WHAT YOU SHOULD DO → Rewrite the stretch of the listing from the line containing "What do you see at coordinates (580, 284)" through the line containing "is (476, 636).", replacing "particular element" with "specific element" and keeping everything else the same. Give only those lines, and leave the pictures out.

──────── SUPPLIED INFORMATION

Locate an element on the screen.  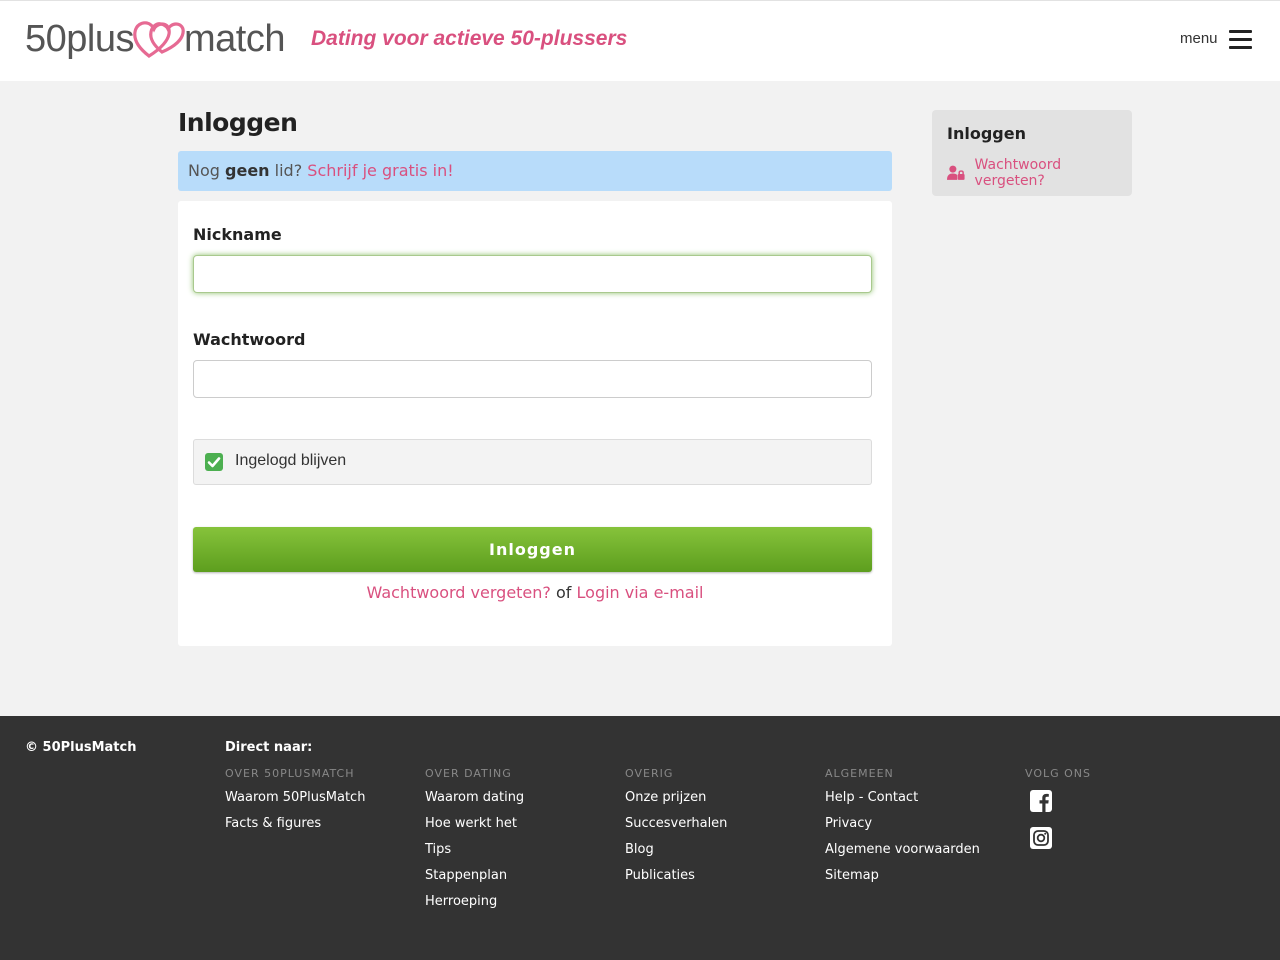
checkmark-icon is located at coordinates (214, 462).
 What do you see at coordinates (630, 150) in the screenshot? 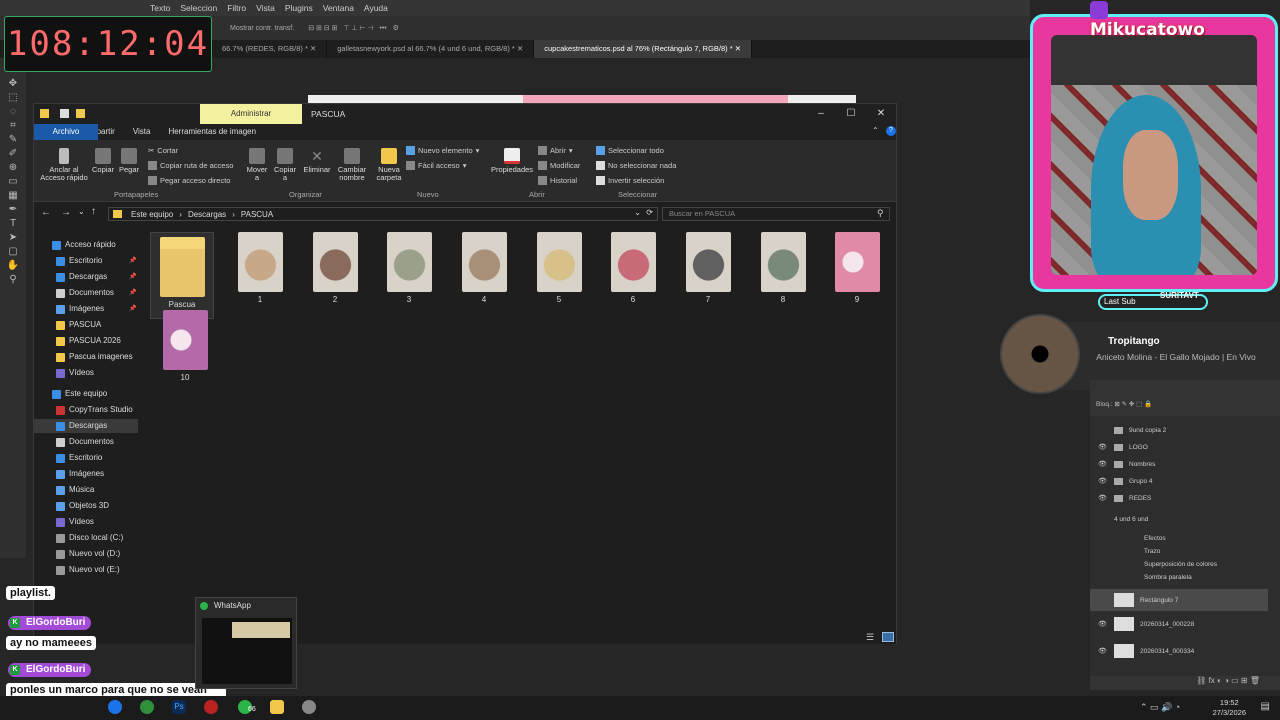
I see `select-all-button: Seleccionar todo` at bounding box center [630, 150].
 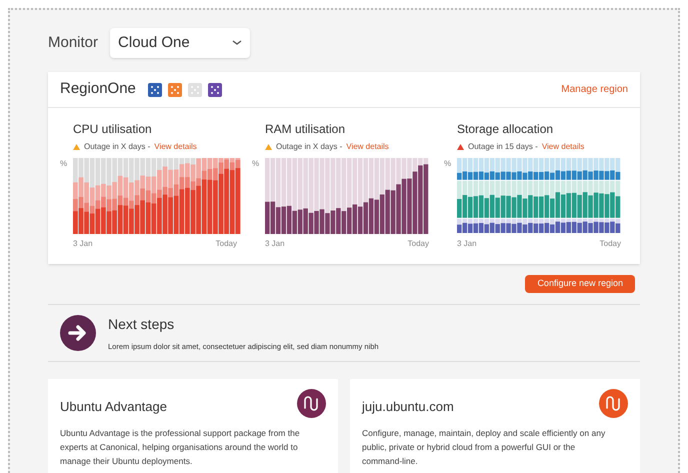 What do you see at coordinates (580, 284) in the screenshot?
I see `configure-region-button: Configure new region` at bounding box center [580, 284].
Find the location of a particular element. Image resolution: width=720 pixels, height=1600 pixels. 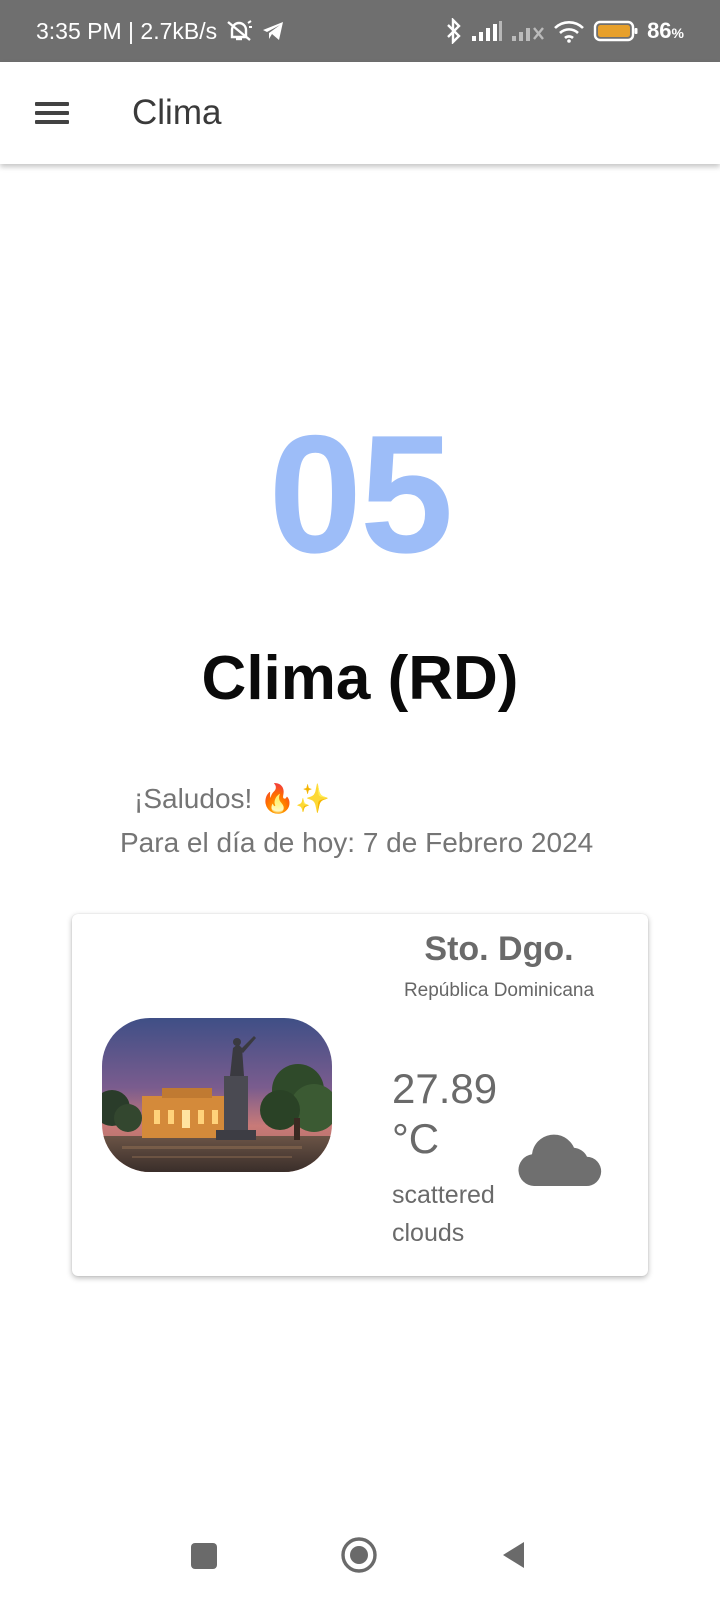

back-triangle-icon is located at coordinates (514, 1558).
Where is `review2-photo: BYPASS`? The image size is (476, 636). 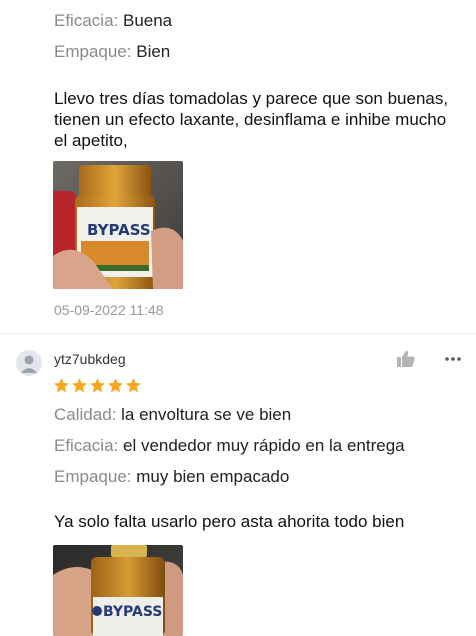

────────────────
──────── SUPPLIED INFORMATION

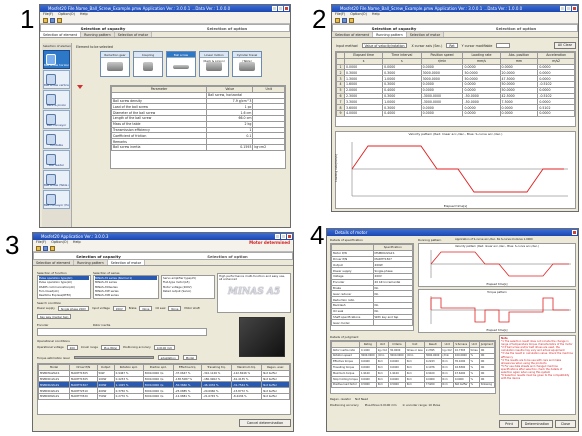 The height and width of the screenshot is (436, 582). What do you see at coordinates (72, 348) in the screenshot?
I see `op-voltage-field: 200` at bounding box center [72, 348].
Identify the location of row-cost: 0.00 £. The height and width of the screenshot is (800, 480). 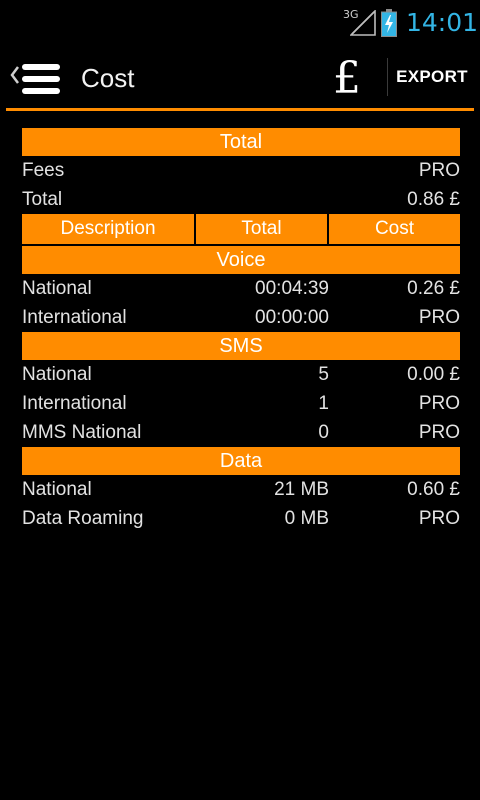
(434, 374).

────────────────
──────── SUPPLIED INFORMATION

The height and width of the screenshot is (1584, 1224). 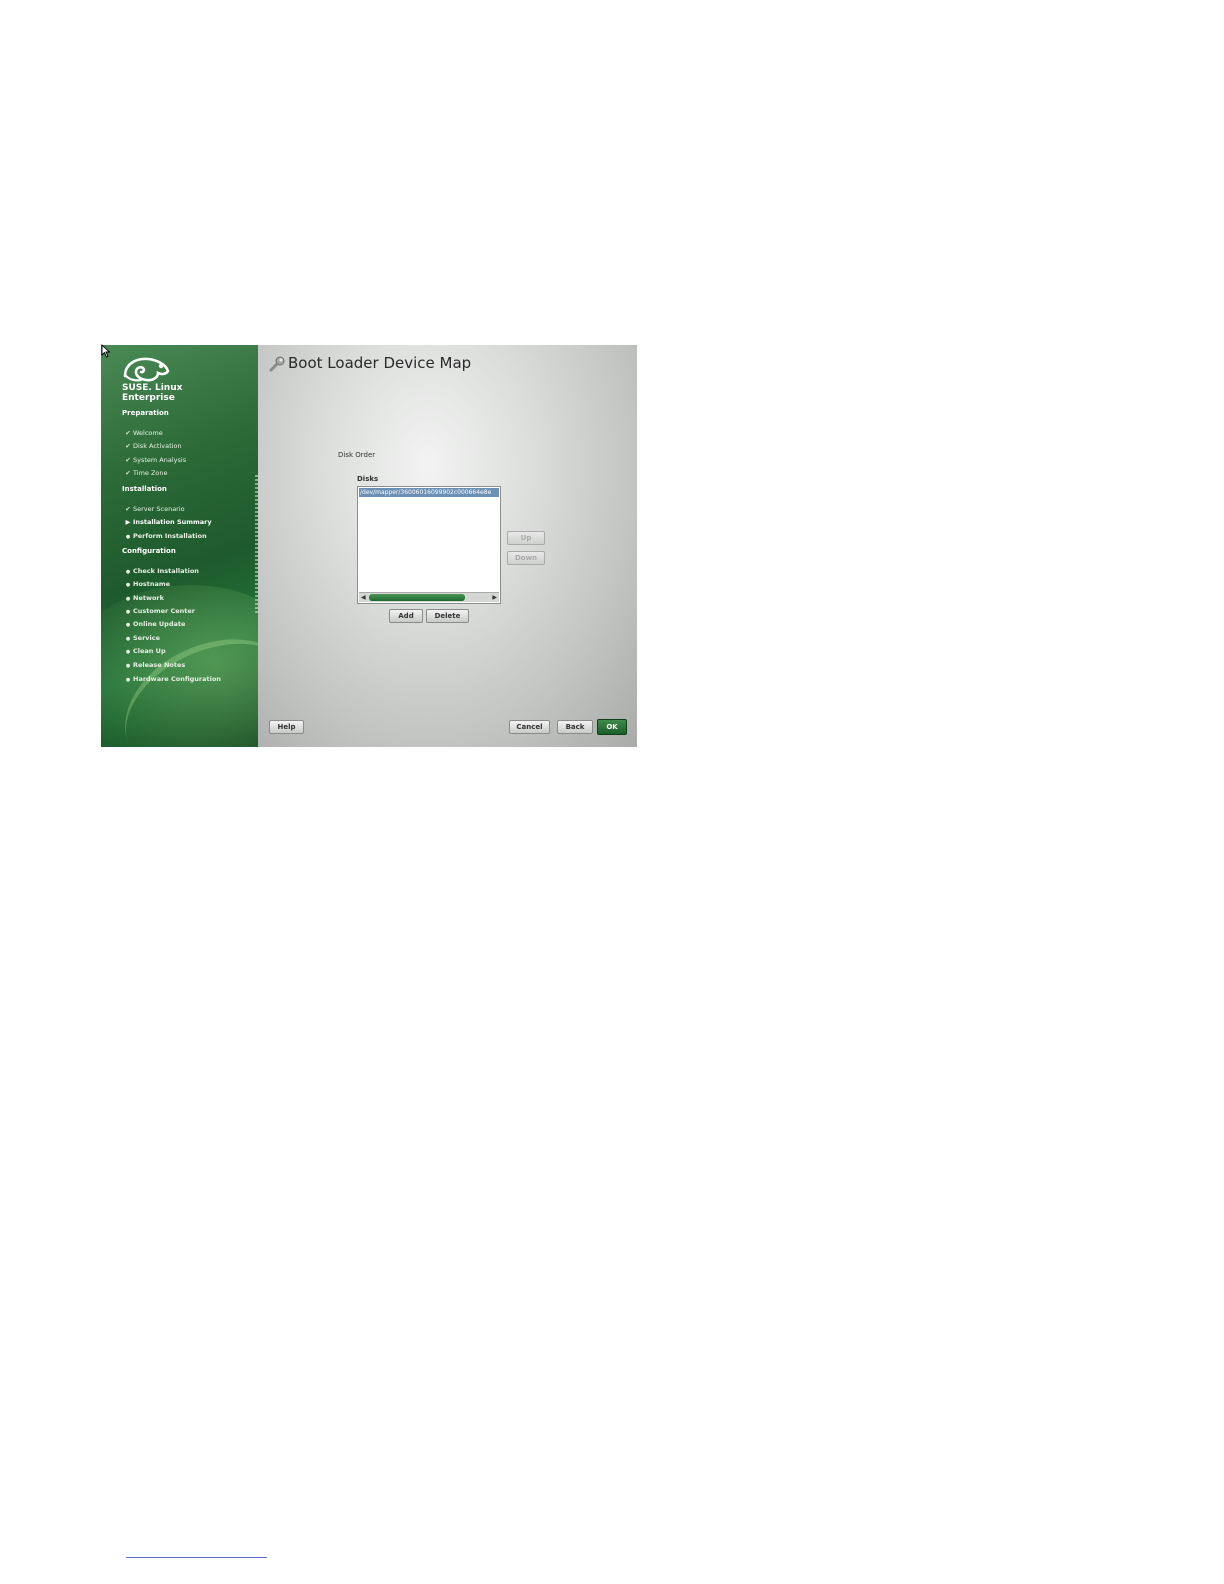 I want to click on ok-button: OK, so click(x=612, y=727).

────────────────

RESPONSE BELOW →
  What do you see at coordinates (580, 284) in the screenshot?
I see `configure-region-button: Configure new region` at bounding box center [580, 284].
Find the location of a specific element. Image resolution: width=720 pixels, height=1600 pixels. 

back-triangle-icon is located at coordinates (514, 1558).
Where is `review2-photo: BYPASS`? The image size is (476, 636). 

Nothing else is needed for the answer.